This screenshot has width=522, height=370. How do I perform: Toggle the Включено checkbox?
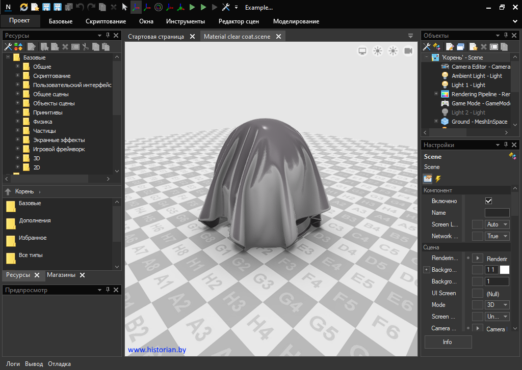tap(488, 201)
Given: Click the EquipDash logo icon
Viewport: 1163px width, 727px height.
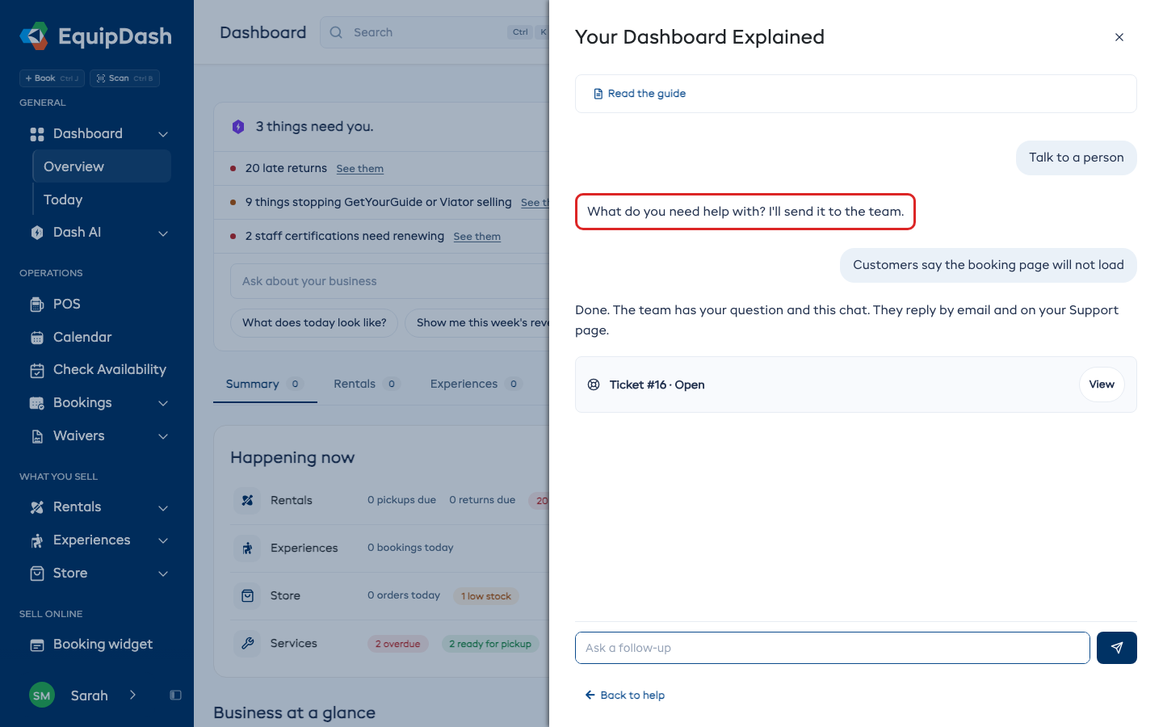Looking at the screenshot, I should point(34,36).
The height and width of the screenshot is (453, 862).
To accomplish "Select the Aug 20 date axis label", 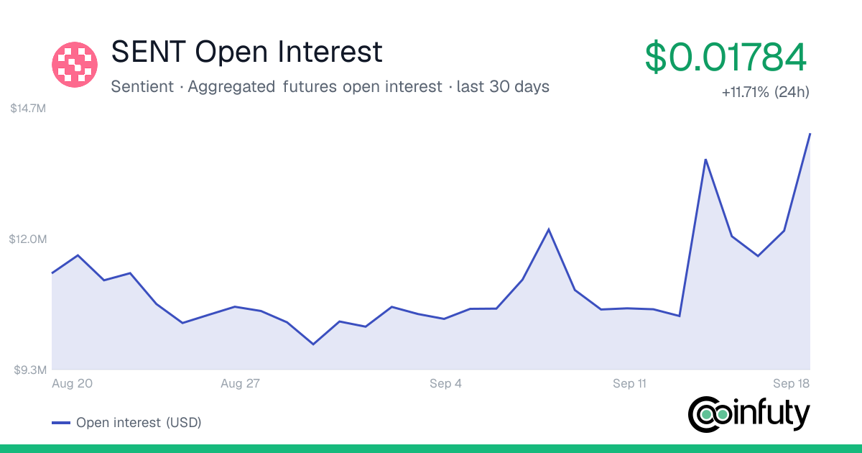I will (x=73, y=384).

---

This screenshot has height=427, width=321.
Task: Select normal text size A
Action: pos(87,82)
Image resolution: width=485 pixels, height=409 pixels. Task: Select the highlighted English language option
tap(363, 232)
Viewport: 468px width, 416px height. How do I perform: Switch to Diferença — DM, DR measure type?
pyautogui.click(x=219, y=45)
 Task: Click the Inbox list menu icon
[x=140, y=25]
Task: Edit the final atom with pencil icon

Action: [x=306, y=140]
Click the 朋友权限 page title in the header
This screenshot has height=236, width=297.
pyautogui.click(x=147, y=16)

* * *

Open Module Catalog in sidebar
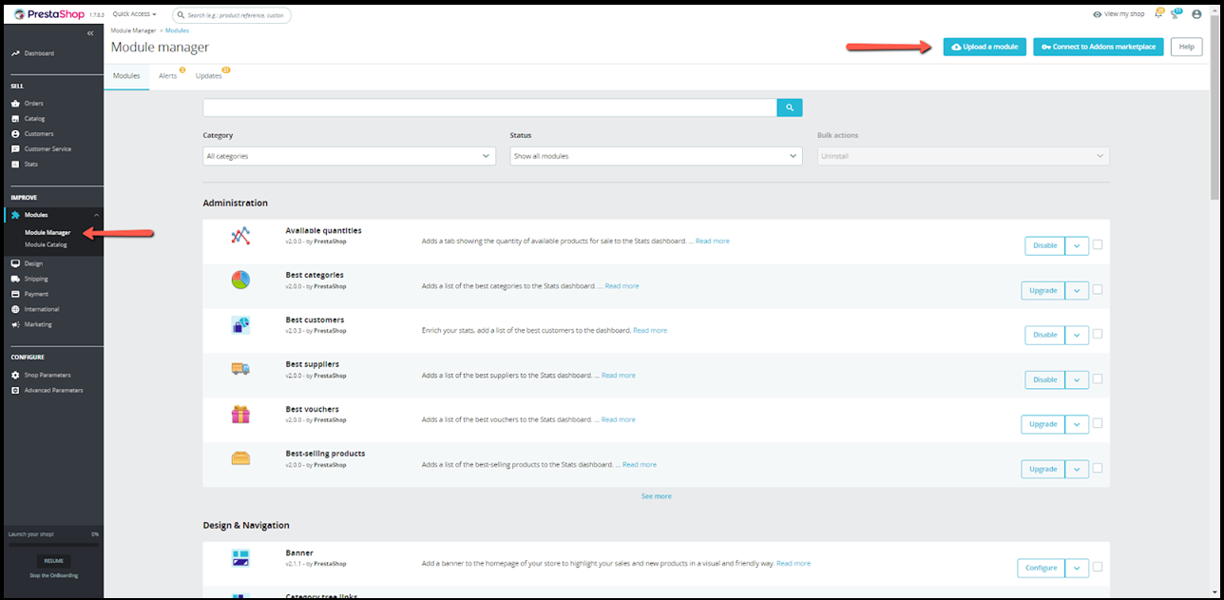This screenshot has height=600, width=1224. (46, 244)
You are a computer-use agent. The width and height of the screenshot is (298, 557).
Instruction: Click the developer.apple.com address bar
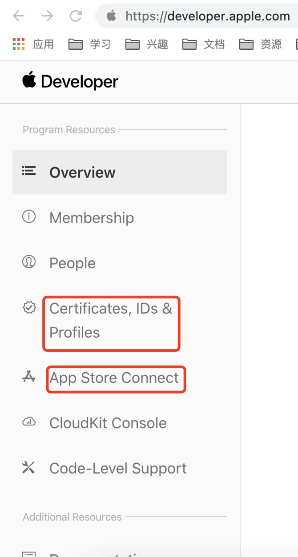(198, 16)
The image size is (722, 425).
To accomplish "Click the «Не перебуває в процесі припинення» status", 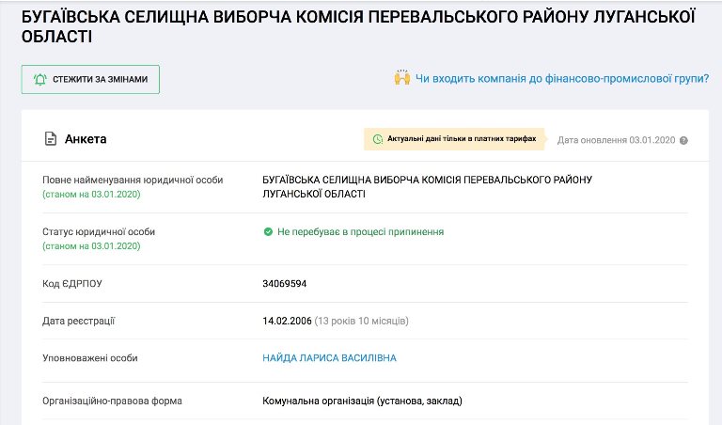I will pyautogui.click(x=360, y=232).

What to work on: Set down, exactly as they appear above, all lines from the one that has "Image resolution: width=485" down to the one that has "Click the 朋友权限 page title in the header", including those two and no others.

Answer space:
Image resolution: width=485 pixels, height=409 pixels. Task: Select the highlighted English language option
tap(363, 232)
Viewport: 468px width, 416px height. How do I perform: Switch to Diferença — DM, DR measure type?
pyautogui.click(x=219, y=45)
 Task: Click the Inbox list menu icon
[x=140, y=25]
Task: Edit the final atom with pencil icon

Action: [x=306, y=140]
Click the 朋友权限 page title in the header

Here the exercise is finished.